MOSCA – Vladimir Putin versione soft: “Barack Obama è un uomo perbene, ha ammesso i suoi errori in Libia”. E’ un presidente molto diverso quello apparso nell’ultima linea diretta con i cittadini. Nelle tre ore e quaranta minuti di domande e risposte il capo di Stato russo ha un tono pacato e conciliante, come pacate e concilianti sono le risposte, inframezzate persino da alcuni “non saprei rispondere”, “mi consulterò con i miei ministri”.

Sul rapporto con gli Stati Uniti si rivela molto più mansueto. Il presidente americano diventa “una persona perbene”, che ha saputo ammettere i proprio errori in Libia. E ad una bambina che gli domanda se sia meglio lui o una presidentessa donna per combattere l’America, lui risponde che compito di un presidente non è “battere l’America, ma i nostri guai”.

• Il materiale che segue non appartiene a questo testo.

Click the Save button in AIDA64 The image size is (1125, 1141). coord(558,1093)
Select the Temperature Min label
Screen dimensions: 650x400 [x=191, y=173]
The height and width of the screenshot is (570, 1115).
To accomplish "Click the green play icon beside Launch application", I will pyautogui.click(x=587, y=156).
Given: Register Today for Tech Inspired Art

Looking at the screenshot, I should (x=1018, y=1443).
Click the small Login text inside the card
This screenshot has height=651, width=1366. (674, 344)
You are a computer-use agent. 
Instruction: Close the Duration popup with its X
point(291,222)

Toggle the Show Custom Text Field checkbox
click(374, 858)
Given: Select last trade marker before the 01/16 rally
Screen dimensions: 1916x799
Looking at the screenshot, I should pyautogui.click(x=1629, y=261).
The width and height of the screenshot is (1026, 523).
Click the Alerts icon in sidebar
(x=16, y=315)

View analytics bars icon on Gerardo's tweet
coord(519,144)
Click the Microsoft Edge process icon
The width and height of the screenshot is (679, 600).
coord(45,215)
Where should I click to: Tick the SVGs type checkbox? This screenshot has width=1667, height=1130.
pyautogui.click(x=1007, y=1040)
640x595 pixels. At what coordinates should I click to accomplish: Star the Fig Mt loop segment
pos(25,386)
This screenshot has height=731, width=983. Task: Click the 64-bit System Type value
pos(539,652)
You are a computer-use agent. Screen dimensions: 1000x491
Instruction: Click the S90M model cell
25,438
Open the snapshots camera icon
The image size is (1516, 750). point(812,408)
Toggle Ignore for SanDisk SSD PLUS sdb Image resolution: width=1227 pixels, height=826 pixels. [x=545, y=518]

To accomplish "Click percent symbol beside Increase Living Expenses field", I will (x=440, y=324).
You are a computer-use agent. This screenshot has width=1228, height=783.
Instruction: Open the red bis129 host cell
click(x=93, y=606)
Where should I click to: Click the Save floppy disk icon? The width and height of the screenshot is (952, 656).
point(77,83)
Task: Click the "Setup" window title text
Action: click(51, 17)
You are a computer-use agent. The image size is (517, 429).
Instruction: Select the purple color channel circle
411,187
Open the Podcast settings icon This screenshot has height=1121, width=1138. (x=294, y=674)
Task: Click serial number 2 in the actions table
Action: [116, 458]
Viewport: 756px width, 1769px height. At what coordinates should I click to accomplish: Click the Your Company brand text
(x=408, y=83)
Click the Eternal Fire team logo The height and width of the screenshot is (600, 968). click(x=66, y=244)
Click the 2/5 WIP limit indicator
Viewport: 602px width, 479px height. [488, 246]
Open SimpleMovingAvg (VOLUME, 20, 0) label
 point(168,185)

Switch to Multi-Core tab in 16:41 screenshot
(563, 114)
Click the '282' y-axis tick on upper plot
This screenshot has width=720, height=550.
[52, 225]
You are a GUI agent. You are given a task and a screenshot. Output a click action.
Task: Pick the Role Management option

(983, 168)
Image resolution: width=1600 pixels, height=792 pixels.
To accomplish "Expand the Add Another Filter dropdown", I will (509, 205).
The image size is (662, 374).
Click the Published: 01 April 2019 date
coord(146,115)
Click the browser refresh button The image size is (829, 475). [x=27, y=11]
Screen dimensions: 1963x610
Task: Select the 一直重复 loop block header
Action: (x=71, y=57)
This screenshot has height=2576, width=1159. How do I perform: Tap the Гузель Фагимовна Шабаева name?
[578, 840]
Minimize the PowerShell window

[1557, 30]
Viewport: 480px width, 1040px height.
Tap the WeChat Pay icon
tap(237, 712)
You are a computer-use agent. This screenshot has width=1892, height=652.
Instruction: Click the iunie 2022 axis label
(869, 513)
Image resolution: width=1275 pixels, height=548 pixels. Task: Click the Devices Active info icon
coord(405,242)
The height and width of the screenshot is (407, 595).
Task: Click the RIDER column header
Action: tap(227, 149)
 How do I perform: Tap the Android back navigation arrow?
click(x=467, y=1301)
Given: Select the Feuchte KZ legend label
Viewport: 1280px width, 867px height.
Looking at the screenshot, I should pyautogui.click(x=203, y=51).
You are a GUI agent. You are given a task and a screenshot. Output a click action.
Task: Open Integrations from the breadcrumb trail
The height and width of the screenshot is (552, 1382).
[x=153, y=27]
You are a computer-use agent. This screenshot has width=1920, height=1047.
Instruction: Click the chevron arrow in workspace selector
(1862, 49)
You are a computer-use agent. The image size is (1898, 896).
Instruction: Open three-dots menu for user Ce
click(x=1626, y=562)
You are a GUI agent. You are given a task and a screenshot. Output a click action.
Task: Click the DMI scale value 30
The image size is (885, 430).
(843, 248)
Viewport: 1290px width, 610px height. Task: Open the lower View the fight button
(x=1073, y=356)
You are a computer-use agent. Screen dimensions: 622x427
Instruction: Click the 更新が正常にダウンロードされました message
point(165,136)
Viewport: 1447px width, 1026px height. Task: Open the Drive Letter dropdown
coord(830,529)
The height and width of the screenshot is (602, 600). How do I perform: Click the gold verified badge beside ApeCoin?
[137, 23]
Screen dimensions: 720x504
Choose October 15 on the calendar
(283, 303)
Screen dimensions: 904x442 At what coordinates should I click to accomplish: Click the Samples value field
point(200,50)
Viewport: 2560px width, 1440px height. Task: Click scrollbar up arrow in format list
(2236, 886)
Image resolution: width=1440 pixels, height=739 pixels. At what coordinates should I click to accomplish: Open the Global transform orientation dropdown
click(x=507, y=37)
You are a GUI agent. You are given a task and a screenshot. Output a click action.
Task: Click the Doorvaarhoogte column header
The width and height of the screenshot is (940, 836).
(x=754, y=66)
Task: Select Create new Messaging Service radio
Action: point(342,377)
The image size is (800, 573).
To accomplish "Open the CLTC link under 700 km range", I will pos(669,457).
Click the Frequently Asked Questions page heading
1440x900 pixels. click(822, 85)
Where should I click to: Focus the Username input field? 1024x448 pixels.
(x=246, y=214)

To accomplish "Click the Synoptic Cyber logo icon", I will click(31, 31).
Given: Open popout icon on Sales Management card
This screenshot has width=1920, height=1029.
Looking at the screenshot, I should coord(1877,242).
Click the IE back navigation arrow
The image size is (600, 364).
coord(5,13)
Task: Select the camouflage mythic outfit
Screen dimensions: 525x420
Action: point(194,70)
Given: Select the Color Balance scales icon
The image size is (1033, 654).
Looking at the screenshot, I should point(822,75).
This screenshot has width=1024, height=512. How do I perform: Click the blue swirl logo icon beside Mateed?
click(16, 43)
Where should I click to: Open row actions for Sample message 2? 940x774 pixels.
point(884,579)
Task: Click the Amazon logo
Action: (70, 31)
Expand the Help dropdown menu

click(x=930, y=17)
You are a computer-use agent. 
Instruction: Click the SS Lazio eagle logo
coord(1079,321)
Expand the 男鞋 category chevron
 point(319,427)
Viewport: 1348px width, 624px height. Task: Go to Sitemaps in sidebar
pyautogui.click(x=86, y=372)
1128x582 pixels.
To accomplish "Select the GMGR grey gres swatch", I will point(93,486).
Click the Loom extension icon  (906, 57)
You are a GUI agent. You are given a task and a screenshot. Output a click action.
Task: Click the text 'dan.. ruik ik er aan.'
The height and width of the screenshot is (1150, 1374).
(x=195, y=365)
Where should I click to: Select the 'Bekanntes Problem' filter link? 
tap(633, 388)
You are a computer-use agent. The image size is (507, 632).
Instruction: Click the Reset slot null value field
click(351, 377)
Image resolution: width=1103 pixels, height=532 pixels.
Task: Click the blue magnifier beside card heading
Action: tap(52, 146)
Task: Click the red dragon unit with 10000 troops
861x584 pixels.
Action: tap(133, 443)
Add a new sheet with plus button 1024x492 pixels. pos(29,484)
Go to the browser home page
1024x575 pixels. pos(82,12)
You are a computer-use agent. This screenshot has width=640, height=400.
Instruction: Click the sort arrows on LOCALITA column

Putin ha ammesso la veridicità dei Panama Papers, ha avuto parole forti ma non troppo solo per l’Ucraina, quando ha detto che “gli oligarchi sono tornati al potere”. Ha definito la Turchia “un popolo amico” guidato però da politici che non si comportano come dovrebbero e che collaborano con gli estremisti. Proprio nel mezzo della diretta, però, agenti in borghese, forse dei servizi di sicurezza, hanno perquisito la Onexin, la holding di Mihkail Prokhorov, editore dell’agenzia di stampo prettamente economico Rbk, ‘colpevole’, dicono diversi analisti, di servizi troppo disinvolti sul ‘cerchio magico’ del presidente e che proprio oggi ha pubblicato un articolo in cui sostanzialmente dipingeva la diretta col presidente come un grande esercizio di PR, in gran parte organizzato a tavolino. Secondo alcune fonti vicine a Prokhorov, sarebbe una manovra per indurlo a “vendere”.